O QUE FAZER: Reescreva o trecho do texto entre "A verdade é" e "esse compensa mais.", inclusive, trocando "submissão" por "dependência".

O Ministro da Saúde veio a público dizer que a despesa pública do Estado com medicamentos cresce a um ritmo de 10% ao ano. As farmacêuticas impõem a lógica do «quero, posso e mando».

Créditos / Pixabay

Poucos ou quase nenhum Estado tem a capacidade de se ver livre das indústrias farmacêuticas. Os avanços tecnológicos e investigativos no que a este sector diz respeito são na sua esmagadora parte detidos pelas grandes empresas, levando à propriedade de patentes exclusivas e à consequente dependência dos Estados que assumam a Saúde como uma das suas funções sociais. 

O que foi referido pelo Ministro da Saúde não é mentira. De facto, os Estados gastam mesmo muito dinheiro na compra de medicamentos e efectivamente a despesa cresce a um ritmo de 10% ao ano. Manuel Pizarro chama-lhe «um capitalismo estranho», mas, no entanto, é o capitalismo a funcionar na sua forma mais pura. 

Na lógica das «contas certas» o ministro afirma que «temos que conter a despesa pública», o que é até algo curioso num Governo que se prepara para dar borlas fiscais aos grandes grupos económicos. Nesse sentido, o ministro que tem a pasta da saúde quer partir para a negociação com as farmacêuticas sem dizer necessariamente como negociará.

A verdade é que pelo menos a sua exigência corresponde à lógica de como a submissão funciona, uma vez que, se por um lado pretende baixar o preço de alguns medicamentos, por outro, pretende aumentar os preços dos medicamentos com um preço excessivamente baixos. A razão para este último é muito simples. Por serem excessivamente baixos, as farmacêuticas podem parar a sua produção pois tendo um outro medicamento semelhante, mas com um preço mais, esse compensa mais.

LINHAS FORNECIDAS:
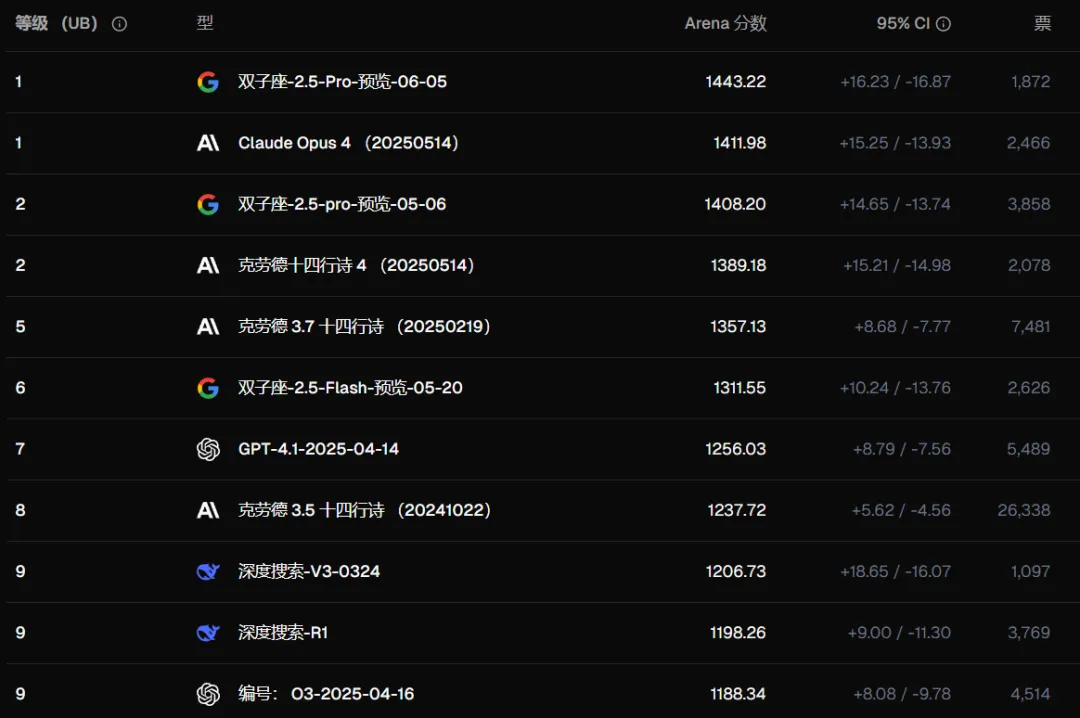Click the 型 column header
The width and height of the screenshot is (1080, 718).
[x=205, y=24]
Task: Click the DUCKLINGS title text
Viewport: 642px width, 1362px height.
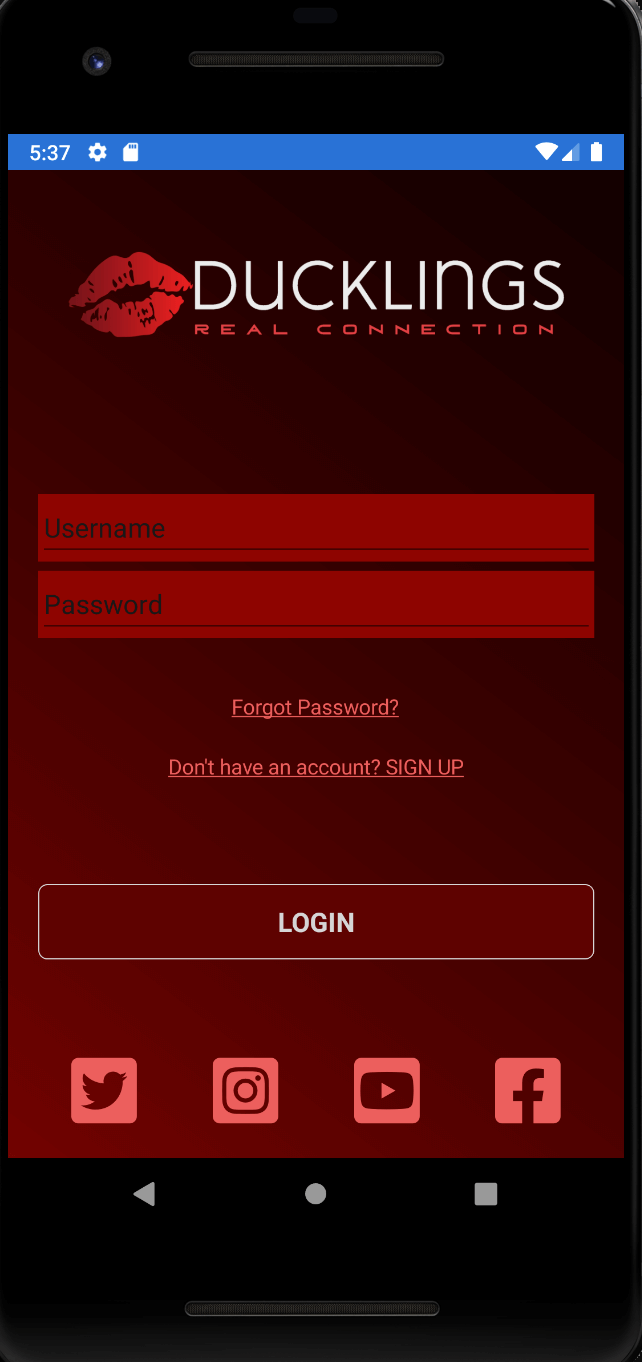Action: [379, 286]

EXERCÍCIO RESOLVIDO:
A verdade é que pelo menos a sua exigência corresponde à lógica de como a dependência funciona, uma vez que, se por um lado pretende baixar o preço de alguns medicamentos, por outro, pretende aumentar os preços dos medicamentos com um preço excessivamente baixos. A razão para este último é muito simples. Por serem excessivamente baixos, as farmacêuticas podem parar a sua produção pois tendo um outro medicamento semelhante, mas com um preço mais, esse compensa mais.